Northwest students practice jumping jacks with Horace Mann Laboratory School kindergarteners during a biomechanics class in the Carl and Cheryl Hughes Fieldhouse. (Photos by Todd Weddle/Northwest Missouri State University)

March 24, 2019

Northwest, Horace Mann students practice their biomechanics


Deion Scott played soccer with Horace Mann children as part of an activity to help them understand kicking mechanics.

Deion Scott played soccer with Horace Mann children as part of an activity to help them understand kicking mechanics.

A mix of cheers and giggles filled the Carl and Cheryl Hughes Fieldhouse last week as Northwest Missouri State University students participated in physical activities with Horace Mann kindergarteners to teach them about the basics of biomechanics.
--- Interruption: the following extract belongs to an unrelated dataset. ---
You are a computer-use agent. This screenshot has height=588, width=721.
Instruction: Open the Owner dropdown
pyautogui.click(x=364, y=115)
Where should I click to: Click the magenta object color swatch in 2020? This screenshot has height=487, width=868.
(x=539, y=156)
The Northwest students in Dr. Eric Mosier’s biomechanics course played host to Nancy Farlow’s kindergarten class and led the children through a series of physical activities that helped them better understand how the body moves – while having some fun.
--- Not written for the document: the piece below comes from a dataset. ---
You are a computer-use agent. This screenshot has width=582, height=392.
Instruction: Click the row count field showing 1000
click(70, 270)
Each station focused on a different aspect of human movement – from functional movements, muscle stamina, muscle power, body posture and center of gravity to running, kicking and throwing mechanics. The children practiced jumping jacks, pushups, running and skipping, in addition to kicking and throwing various types of balls.

“It’s a great activity,” Mosier, an assistant professor of health and physical education, said. ”We’ve been going over a lot of the basics of biomechanics, and this incorporates the physical aspects, but this is taking a lot of those concepts and applying it. So looking at throwing mechanics, how is it different with a tennis ball versus a larger foam ball versus a Frisbee? For everybody, it’s thinking how mechanics are different in certain ways.”

While biomechanics is a required course for applied health science majors, the activity provided applications for a variety of students, most of whom are working toward careers in coaching, athletic training or strength and conditioning, Mosier said.

The activity also gave the Northwest students some practice working with young children.

“It’s a bit of a learning experience as far as learning how to teach,” Deion Scott, a senior applied health science major from Orlando, Florida, said. “Teaching is one thing, but then also having to learn to adapt to younger kids who have a shorter attention span and are distracted a little easier, that helps us learn patience as well. It’s fun, though, to see how the kids love to be active and have potential to be very good athletes.”

Scott aspires to become a physical therapist or personal trainer with his own practice.

“Understanding a wider variety of people will help my business, so it’s not just focusing on athletes but younger kids because younger kids get hurt, too,” he said. “A way to prevent injuries is to focus on good technique. This is where it starts as far as kids and learning techniques.”

Horace Mann and its Phyllis and Richard Leet Center for Children and Families are located on the Northwest campus and serve children in preschool through grade six while providing a clinical teaching environment for Northwest students.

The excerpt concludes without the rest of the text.